Oort Rising
Page 20
"What the hell was that?" one of the Marines mocked. "They're throwing furniture at us now? They leave their bullets at home, or what?"
"You might be right." Antoniy replied. "Look at that light spalling. Coilgun damage. They probably left their railguns behind, didn't want to hurt the bridge—"
Gutierrez chuckled. "Ha! So they got nothing that'll hurt our suits?"
Another chair came hurtling down the hallway, and fell next to the other one. Both were easily pushed along by the assault gun. Still eighty meters to go.

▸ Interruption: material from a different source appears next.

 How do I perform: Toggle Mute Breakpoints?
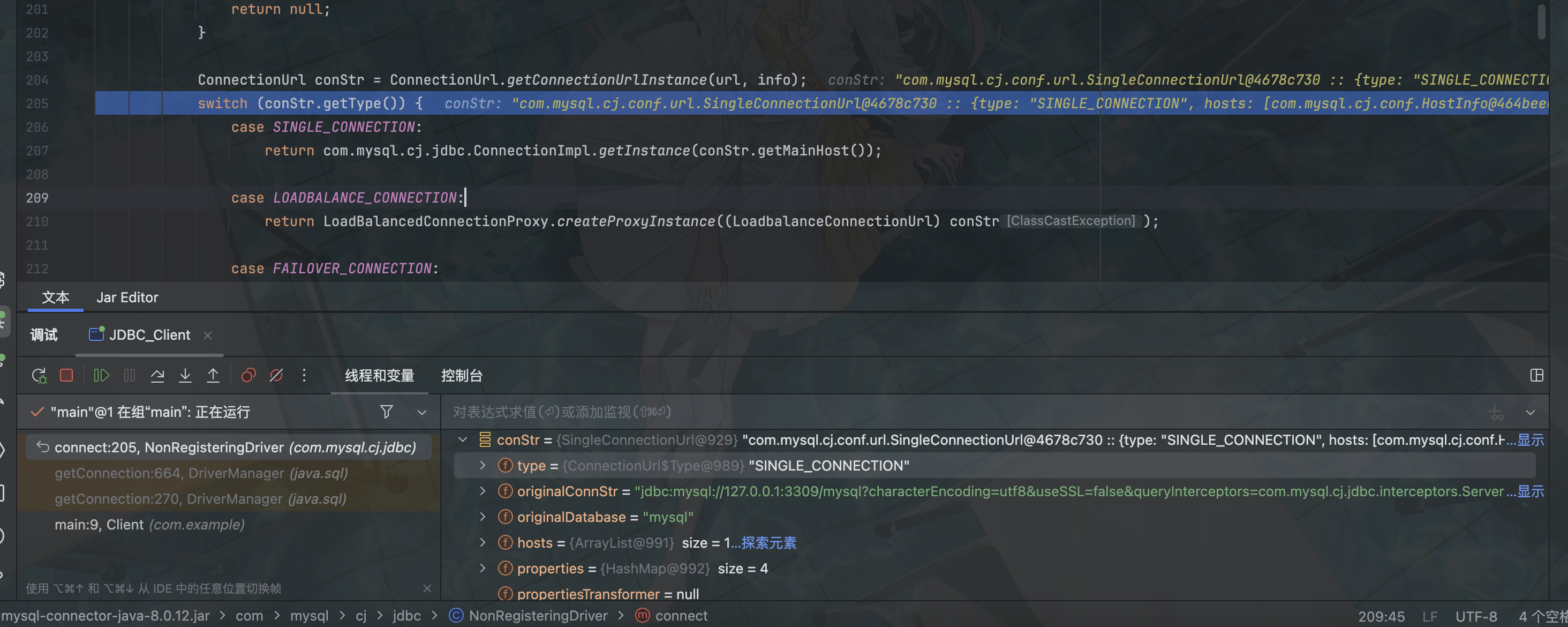coord(276,375)
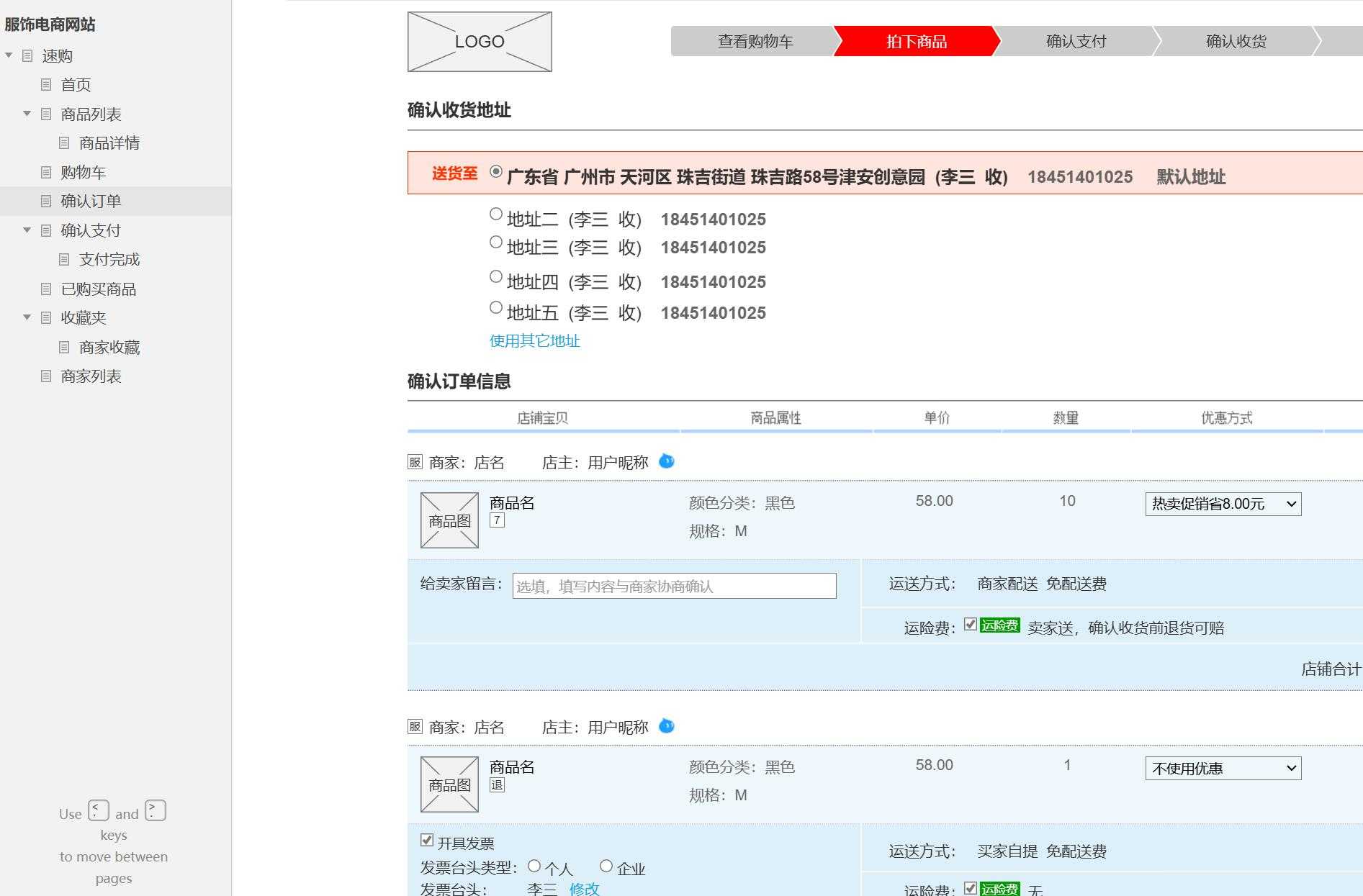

"Hopefully, no. They don't know yet what our troops have, and they're not wasting coilgun fire on an assault gun. That means they aren't stupid, and they have to know that furniture won't slow the tank."
Half a desk joined the pile of debris. He thought for a moment, and the reason became obvious.
"Gutierrez! Suppressive railgun fire on that hatchway! Keep it up 'till we reach the door or the barrels melt!"
Sparks flew from the hatch where the rebels were hidden, as the Marine opened up on it. Rolls of dark smoke from melting metal blew past them. None of it bothered the tank, or the Marines.
Antoniy shouted, to make himself heard. “We can't drive this thing into the bridge, and they know that. They're trying to build up a debris field, so we'd have to pick our way over the junk to get to the hatch. Without this thing," he patted the assault gun. "we would be easy targets if they have heavy weapons.”
“So,” the sergeant added, hefting his own coilgun, “we have to assume they have something heavier than coilguns, then.”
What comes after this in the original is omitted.